先生には歳の離れた妹がいて、家で教えている時の癖でそうしてしまうらしい。

先生の大きくて温かな手で撫でられると、先生に包まれている感じになる。

子供扱いをされていることは分かっていても、それをまた感じたくて、嫌いな数学でもまた頑張ろうって思えた。

「私、やれば出来る子なんです☆」

「まだまだ数Ⅰの導入編やけん油断するなよ。先は長いぞ☆今日はこれで終わりやけどな。
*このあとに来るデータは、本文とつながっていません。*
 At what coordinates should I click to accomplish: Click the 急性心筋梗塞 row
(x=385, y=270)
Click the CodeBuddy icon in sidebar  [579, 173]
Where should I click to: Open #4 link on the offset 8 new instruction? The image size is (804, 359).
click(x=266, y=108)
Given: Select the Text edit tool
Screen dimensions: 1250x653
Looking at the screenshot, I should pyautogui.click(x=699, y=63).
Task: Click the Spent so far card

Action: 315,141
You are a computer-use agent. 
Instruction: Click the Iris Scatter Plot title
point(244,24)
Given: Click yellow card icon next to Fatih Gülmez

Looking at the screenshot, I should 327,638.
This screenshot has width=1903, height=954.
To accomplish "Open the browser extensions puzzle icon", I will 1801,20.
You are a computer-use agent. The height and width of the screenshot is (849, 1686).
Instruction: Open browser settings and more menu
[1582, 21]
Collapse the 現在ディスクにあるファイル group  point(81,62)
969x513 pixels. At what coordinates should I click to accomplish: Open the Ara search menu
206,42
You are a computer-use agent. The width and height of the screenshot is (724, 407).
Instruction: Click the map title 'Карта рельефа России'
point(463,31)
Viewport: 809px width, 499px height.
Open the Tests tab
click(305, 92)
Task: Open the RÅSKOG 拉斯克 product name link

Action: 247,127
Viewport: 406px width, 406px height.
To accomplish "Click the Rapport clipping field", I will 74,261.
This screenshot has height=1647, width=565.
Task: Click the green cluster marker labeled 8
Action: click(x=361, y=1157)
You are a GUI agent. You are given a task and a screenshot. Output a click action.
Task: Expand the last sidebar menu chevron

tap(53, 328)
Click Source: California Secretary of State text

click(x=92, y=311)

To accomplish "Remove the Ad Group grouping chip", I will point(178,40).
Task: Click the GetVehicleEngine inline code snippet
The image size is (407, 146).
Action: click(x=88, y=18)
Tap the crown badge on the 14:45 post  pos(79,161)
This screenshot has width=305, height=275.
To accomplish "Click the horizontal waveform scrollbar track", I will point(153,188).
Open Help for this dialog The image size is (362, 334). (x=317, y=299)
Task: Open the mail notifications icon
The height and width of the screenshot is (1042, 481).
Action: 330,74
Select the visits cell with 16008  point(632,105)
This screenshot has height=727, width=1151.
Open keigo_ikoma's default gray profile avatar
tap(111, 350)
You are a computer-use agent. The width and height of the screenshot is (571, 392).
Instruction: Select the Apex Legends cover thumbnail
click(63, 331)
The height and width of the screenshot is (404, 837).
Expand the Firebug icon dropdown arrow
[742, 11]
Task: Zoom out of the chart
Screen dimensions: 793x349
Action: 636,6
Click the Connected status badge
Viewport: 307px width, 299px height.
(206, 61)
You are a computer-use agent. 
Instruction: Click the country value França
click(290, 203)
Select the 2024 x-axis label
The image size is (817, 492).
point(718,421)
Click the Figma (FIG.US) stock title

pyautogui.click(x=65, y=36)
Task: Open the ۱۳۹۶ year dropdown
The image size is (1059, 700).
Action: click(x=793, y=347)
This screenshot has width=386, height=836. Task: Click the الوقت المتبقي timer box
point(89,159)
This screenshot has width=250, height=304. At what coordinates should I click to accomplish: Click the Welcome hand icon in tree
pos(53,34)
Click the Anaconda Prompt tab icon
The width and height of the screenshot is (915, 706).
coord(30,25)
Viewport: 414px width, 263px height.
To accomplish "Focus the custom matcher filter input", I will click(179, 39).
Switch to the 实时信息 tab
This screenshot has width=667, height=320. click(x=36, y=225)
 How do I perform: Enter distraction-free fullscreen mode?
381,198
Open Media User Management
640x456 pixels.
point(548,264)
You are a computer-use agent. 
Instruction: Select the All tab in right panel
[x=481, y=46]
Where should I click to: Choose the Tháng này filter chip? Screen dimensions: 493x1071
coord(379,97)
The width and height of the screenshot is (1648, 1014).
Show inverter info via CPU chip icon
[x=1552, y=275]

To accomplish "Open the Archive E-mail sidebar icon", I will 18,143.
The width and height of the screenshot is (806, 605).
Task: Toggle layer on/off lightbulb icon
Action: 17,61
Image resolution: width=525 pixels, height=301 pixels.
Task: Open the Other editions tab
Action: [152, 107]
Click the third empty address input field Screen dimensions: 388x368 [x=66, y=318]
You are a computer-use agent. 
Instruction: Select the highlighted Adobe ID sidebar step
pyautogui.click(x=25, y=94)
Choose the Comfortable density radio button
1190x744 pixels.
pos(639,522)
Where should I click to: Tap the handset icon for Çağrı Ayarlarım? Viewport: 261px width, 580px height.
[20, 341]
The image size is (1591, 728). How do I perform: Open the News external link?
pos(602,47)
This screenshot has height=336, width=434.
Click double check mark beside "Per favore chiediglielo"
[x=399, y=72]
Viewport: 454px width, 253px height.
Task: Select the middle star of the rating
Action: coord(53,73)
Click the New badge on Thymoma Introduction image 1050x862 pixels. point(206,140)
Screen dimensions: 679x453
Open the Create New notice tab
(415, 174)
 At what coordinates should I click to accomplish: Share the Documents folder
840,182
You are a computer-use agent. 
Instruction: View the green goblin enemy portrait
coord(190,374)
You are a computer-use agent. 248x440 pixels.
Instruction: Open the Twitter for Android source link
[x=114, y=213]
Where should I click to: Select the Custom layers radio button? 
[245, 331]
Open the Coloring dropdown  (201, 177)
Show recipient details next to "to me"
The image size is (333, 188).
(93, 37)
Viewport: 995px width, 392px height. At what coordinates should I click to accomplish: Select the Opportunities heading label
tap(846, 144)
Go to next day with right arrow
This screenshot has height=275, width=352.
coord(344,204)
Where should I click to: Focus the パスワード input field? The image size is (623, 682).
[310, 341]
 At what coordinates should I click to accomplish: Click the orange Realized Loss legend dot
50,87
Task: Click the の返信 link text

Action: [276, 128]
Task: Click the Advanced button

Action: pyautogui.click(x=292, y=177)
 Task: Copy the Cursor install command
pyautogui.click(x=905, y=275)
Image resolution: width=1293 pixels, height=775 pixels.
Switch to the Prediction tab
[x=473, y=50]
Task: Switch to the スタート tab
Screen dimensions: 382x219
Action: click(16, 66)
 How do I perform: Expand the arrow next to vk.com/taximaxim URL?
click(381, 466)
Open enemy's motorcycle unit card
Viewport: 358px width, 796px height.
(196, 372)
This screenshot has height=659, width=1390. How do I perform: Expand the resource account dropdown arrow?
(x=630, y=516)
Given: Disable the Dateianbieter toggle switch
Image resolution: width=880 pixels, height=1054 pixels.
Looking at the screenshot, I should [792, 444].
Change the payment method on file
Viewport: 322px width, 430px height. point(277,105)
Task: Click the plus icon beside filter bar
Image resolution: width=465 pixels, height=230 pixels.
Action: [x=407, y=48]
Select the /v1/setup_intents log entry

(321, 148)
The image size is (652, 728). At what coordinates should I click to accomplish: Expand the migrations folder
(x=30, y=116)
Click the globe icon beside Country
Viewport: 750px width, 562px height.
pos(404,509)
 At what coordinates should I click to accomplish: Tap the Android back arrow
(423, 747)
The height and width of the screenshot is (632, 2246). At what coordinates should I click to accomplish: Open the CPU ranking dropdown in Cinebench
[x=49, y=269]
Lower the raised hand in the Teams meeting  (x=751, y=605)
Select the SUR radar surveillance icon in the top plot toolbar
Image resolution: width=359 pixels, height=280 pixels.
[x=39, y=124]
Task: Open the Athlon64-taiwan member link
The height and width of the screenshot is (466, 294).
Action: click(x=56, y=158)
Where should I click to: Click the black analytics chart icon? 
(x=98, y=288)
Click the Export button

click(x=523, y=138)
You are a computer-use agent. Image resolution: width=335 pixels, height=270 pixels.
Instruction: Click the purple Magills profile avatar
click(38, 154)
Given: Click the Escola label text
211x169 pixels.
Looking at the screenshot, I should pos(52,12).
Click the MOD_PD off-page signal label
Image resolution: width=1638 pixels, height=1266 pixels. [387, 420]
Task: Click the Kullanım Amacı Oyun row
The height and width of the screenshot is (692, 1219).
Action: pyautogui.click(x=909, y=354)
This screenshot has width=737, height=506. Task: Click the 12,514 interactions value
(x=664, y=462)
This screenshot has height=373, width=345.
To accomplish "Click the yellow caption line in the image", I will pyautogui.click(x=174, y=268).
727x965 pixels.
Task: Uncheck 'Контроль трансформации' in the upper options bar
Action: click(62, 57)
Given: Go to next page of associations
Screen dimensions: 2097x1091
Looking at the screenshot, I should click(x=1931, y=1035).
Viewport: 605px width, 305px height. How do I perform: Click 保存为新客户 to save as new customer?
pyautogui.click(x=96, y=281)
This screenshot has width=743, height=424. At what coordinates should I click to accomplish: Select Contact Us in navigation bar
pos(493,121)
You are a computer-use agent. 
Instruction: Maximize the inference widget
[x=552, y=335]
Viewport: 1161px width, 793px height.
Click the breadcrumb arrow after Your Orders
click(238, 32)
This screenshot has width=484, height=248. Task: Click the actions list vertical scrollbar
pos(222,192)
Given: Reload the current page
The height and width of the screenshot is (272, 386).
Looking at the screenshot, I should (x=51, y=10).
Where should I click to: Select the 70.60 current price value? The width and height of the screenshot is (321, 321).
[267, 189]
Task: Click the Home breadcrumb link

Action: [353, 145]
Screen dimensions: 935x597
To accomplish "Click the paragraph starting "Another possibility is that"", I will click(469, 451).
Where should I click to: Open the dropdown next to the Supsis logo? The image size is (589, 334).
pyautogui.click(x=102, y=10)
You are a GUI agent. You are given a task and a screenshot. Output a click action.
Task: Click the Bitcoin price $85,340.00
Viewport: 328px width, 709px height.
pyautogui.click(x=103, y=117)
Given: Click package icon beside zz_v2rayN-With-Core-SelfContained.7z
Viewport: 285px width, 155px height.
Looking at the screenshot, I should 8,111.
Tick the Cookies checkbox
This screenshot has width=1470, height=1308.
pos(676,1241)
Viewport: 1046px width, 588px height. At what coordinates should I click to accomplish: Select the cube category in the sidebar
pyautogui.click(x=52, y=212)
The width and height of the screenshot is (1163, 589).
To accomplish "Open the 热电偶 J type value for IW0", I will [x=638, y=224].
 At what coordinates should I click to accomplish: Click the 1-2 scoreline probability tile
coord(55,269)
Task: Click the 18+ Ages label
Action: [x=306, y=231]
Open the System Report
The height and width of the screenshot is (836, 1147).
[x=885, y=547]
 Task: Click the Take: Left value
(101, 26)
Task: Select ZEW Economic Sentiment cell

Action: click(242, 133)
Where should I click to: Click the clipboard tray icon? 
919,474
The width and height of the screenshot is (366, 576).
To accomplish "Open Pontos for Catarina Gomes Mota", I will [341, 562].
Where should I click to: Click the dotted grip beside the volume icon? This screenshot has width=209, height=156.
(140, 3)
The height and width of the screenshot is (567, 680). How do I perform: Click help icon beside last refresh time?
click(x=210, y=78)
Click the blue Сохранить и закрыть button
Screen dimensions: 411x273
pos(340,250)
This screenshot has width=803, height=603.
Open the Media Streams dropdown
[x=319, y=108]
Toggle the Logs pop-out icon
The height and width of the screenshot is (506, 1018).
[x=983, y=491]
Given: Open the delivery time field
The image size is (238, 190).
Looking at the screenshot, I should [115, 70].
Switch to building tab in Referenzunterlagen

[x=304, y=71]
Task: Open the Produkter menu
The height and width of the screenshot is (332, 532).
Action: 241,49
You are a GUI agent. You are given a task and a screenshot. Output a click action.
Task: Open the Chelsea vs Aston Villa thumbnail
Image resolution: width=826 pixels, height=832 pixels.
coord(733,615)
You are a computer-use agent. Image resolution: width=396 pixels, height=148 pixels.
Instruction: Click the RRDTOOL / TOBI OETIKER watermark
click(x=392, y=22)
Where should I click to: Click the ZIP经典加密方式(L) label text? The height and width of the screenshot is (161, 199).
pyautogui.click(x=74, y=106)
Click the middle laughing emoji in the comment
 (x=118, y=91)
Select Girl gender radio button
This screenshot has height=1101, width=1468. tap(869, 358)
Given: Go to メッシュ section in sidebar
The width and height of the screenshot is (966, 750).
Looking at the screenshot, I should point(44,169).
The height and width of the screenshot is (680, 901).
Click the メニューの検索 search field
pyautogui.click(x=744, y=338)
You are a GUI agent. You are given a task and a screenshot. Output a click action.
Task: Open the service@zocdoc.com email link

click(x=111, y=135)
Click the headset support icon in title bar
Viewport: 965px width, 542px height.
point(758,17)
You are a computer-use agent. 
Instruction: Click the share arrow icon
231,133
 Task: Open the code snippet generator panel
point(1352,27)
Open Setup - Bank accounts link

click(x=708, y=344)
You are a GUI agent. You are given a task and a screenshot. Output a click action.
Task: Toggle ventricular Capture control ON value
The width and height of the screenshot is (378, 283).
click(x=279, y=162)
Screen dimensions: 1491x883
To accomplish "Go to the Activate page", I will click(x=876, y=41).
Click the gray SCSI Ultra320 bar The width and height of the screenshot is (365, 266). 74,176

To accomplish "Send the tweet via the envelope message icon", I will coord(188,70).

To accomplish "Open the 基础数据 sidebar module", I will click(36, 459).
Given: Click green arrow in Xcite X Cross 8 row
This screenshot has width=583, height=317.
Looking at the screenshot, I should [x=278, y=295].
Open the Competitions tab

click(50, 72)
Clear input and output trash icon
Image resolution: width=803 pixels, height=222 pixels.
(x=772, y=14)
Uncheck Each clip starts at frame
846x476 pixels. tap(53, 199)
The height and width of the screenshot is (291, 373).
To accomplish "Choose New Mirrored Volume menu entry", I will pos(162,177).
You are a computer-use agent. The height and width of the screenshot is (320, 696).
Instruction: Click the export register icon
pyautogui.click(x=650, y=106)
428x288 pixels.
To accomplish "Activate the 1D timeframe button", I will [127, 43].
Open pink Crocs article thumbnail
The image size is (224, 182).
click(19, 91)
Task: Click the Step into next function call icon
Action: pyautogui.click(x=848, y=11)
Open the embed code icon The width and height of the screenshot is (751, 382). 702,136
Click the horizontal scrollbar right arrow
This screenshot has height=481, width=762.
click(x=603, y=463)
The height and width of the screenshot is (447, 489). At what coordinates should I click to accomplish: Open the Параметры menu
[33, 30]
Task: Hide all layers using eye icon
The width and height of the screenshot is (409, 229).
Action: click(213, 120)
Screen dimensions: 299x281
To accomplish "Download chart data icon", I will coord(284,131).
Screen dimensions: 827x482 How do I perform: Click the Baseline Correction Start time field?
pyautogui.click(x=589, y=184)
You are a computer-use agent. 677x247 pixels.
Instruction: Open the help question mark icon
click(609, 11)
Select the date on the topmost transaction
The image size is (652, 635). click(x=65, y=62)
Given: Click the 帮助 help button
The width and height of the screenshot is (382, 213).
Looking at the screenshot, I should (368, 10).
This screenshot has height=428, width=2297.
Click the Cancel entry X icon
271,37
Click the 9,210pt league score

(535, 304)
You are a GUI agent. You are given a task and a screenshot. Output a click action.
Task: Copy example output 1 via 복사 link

宿題はこの次の1ページ全部」

先生は笑顔でさらりと恐ろしいコトを言う。

「多いですよッ!もっと減らして下さい」

「蜜花だったら出来るだろ。少ない位なんだけどなぁ~」

「いやいやいや……」

「それとも、もっと俺の授業受けたい?」

「嫌です☆」

「俺も。蜜花とお喋りする方が好き。やけん今日もさっさと問題解いてもらったし」

先生は笑顔でさらりとドキッとするコトを言う。

「……まさか?」

「まさか本当に15分で解くとは思わなかった。しかも全問正解」

「えっ……先生もしかして?」

「蜜花とお喋りしたいから問題早く解いてもらっちゃった☆」

本当に先生?……なんて思う時もあるけど、教え方や生徒の扱いが巧いし、面白いし、一緒にいて落ち着く人で

この先生以上の『先生』はいないと思った。

そう、思った。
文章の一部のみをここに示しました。